Jerald Fishman - President and CEO
Well, interestingly, it's coming on a very broad range of customers. It's not any one customer, it's not any one product, distribution has been good. The OEM customer base has been good. Good in most geographies. You know, we've looked through that pretty hard to see if there was any sort of one thing going on there, but there really isn't. It's a -- it's a broad array of customers, it's in both the analog and DSP business. So, it's, you know, the early part of July through, July, what we've looked at recently, has been pretty encouraging.
Michael Masdea
More of probably an industry phenomenon?
Jerald Fishman - President and CEO
We're worried about analog right now. You know.
Michael Masdea
Thank you.
Maria Tagliaferro - Director, Corporate Communications
Thanks.

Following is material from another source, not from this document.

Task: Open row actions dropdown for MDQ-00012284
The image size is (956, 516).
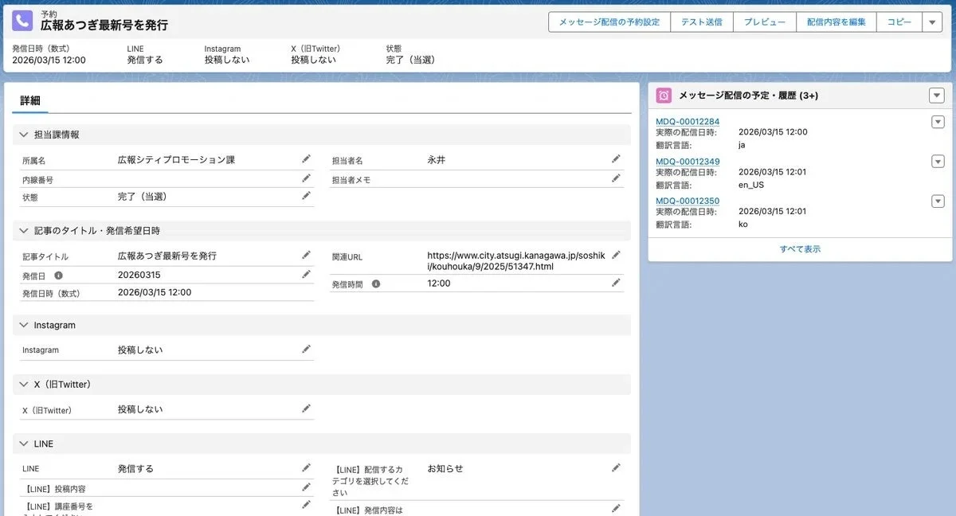Action: click(937, 122)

Next question is from David Wu at Wedbush securities.
David Wu
Yes. Jerry, can you talk a little bit about your communications business? What roughly is the break between the -- I guess the infrastructure wireless bay station, the handset? And then the -- I guess the ADSLs and other optical components you sell?
Jerald Fishman - President and CEO
We don't go that level of detail, Dave. We just don't have it in the conference call here. So, if, you know, I can't provide that to you.
David Wu
Okay. Fine. Jerry, it's -- is there any plans that you folks have to go into the CDMA market, which seems to be the faster growing of the -- of the -- you know, standards these days.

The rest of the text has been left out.